[Collected data entries]

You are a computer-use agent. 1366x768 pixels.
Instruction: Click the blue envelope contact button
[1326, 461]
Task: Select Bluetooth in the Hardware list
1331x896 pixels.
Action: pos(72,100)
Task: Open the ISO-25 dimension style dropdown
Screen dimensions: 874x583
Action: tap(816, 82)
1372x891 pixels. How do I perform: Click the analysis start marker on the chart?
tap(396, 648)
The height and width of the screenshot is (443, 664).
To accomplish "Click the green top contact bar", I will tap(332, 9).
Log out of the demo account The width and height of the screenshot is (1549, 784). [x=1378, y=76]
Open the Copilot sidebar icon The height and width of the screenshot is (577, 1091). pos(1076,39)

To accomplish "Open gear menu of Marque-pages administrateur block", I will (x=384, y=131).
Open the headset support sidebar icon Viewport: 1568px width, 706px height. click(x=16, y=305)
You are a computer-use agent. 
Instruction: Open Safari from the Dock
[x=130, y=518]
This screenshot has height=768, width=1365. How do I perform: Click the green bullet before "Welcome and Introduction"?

WORK REQUIRED: Return, from the data above, each line in which the string "sidebar" appears.

RESULT OF THIS EXERCISE:
Open the Copilot sidebar icon The height and width of the screenshot is (577, 1091). pos(1076,39)
Open the headset support sidebar icon Viewport: 1568px width, 706px height. click(x=16, y=305)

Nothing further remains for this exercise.